O assinalar publicamente a Proclamação da República Árabe Saharauí Democrática, reclamando das autoridades portuguesas, nomeadamente do Governo português, uma posição interventiva junto da ONU para que se efective o cumprimento das diversas resoluções sobre o Sahara Ocidental.

A solicitação de Audiências com grupos parlamentares da Assembleia da República sobre a situação no Sahara Ocidental.

A edição e distribuição de documentos de solidariedade com o povo saharauí e de denúncia a repressão levada a cabo pelas forças marroquinas nos territórios ilegalmente ocupados.
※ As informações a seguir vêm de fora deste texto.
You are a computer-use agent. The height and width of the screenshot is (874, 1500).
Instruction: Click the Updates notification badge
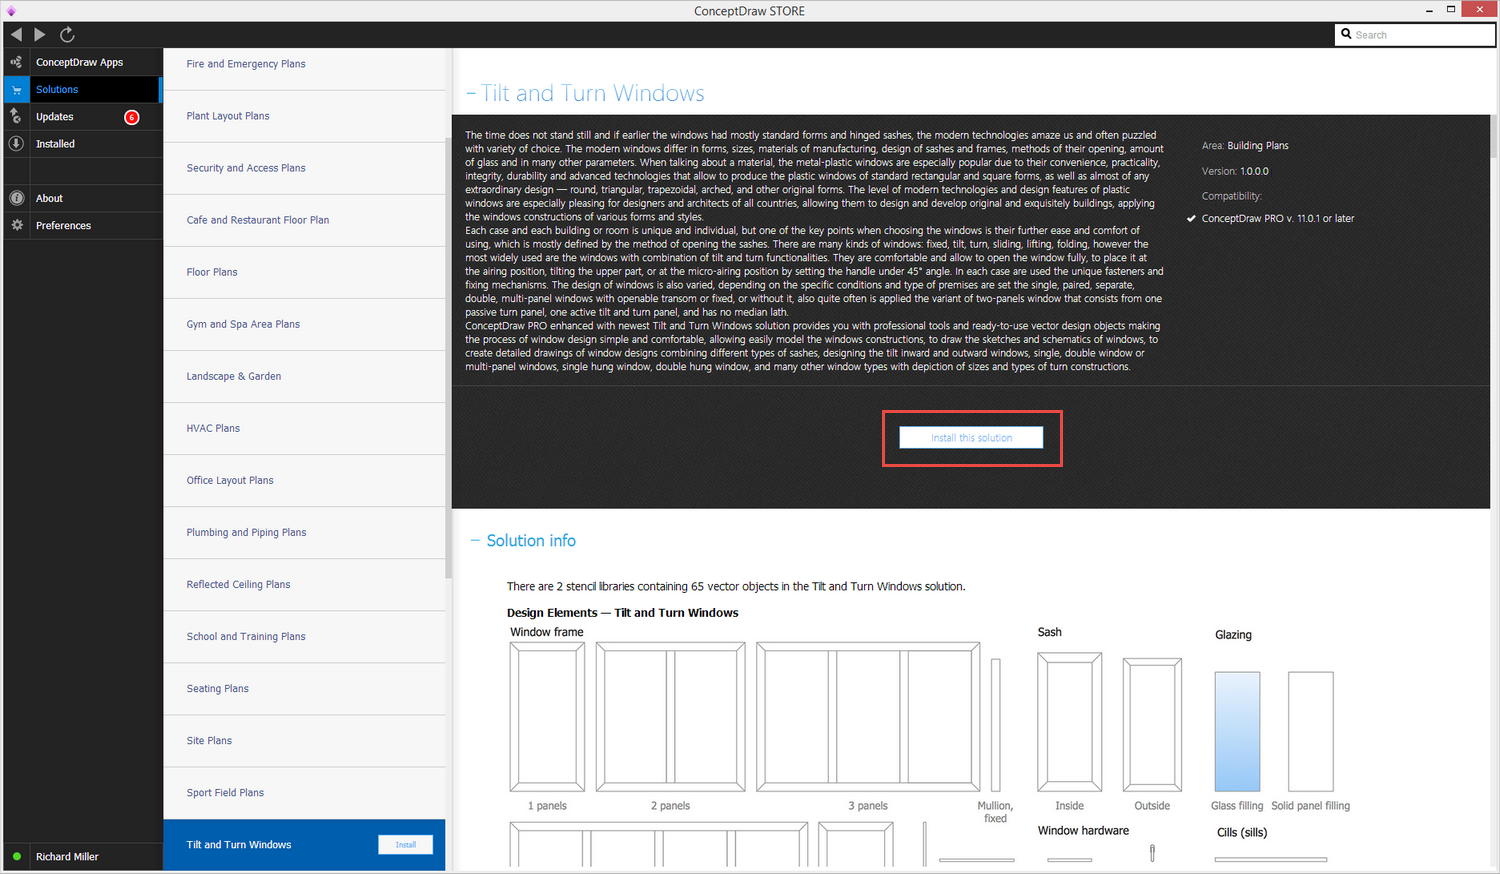(x=131, y=117)
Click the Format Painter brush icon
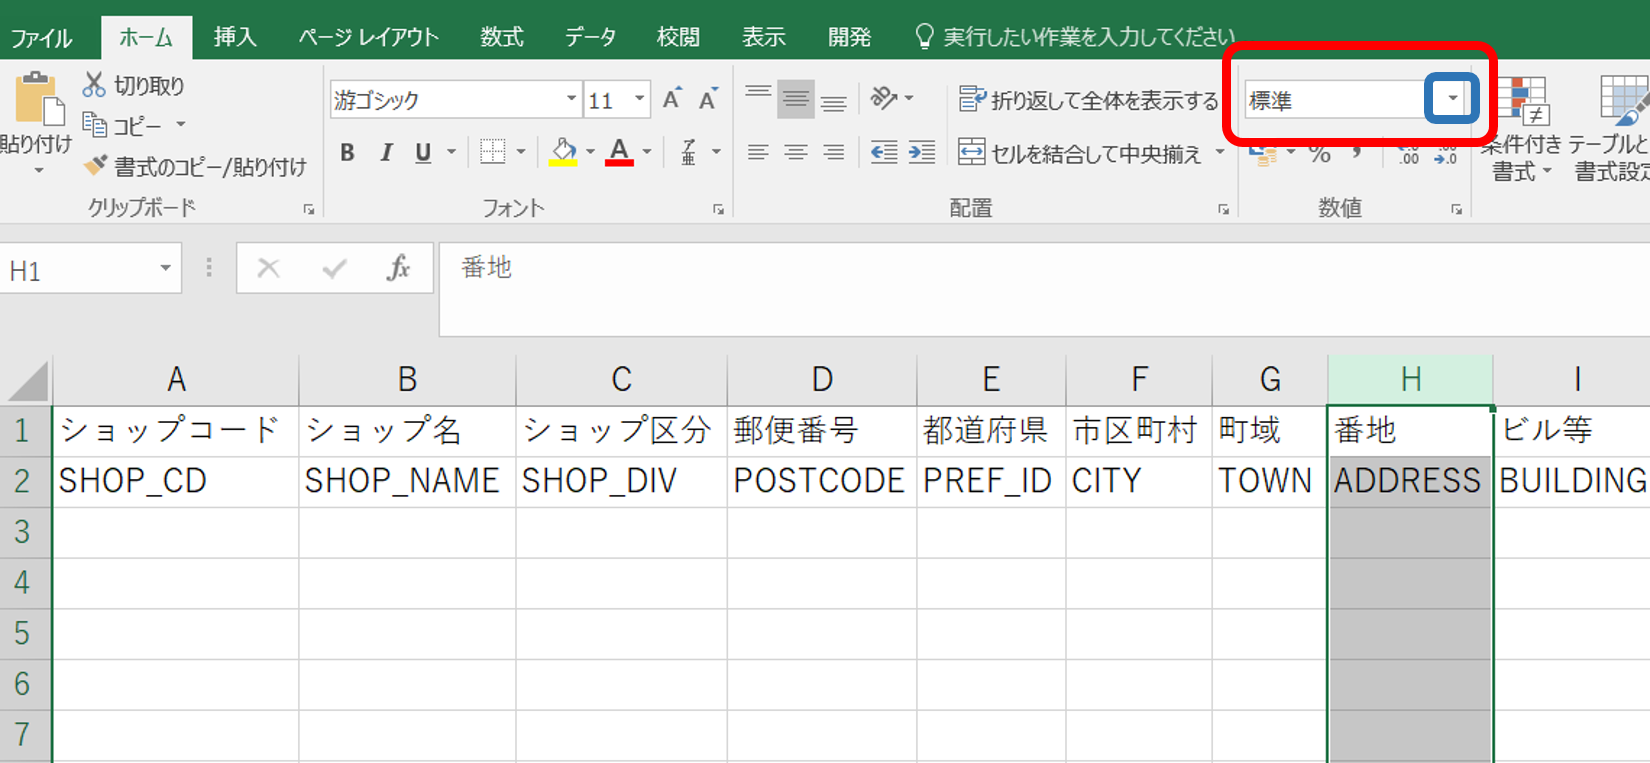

A realização de debates e tribunas públicas de solidariedade com a luta do povo do Sahara Ocidental e o seu direito à autodeterminação.

A realização de caravanas de solidariedade aos acampamentos de refugiados, de forma divulgar e sensibilizar a opinião pública portuguesa para a justa causa deste povo.

A recepção de delegações da Frente Polisário em Portugal.

Ou ainda a intervenção que realiza com o Conselho Mundial da Paz pela expressão da condenação da ocupação ilegítima do Sahara Ocidental pelo Reino de Marrocos e da solidariedade com a luta do povo saharaui.

Num momento em que se agudiza uma grave crise económica e financeira, com repercussões ao nível mundial, e que se verifica uma ofensiva contra as conquistas dos trabalhadores e dos povos, alcançadas em décadas de luta.

Num momento em que as principais potências da NATO promovem a guerra e ameaças de novas escaladas de agressões que mais não visam do que abater a resistência dos povos em defesa da sua soberania e indepedência nacional, de forma a dominar mercados ou regiões de importância geoestratégica para os seus interesses.

O CPPC considera fundamental fortalecer a luta contra a ingerência e a guerra, pela defesa da paz, pela solidariedade com todos os povos vítimas do colonialismo, da ocupação, da agressão, da ingerência, de bloqueios económicos e políticos que ferem o seu direito a decidirem livremente e soberanamente o seu presente e futuro.

Fazendo jus e no respeito à letra e ao espírito do consagrado no artigo 7º da Constituição da República Portuguesa, que consagra a rejeição do colonialismo e do imperialismo e o direito dos povos a resistir à ocupação e a decidir do seu próprio destino, o CPPC reafirma o seu apoio à luta do povo saharaui, com a certeza de que as conclusões emanadas nestas conferência contribuirão para fortalecer o movimento de solidariedade para com a sua causa emancipadora.

Viva a luta do Povo Saharaui!
Viva a solidariedade entre os Povos!
Pela Paz todos juntos não somos demais!»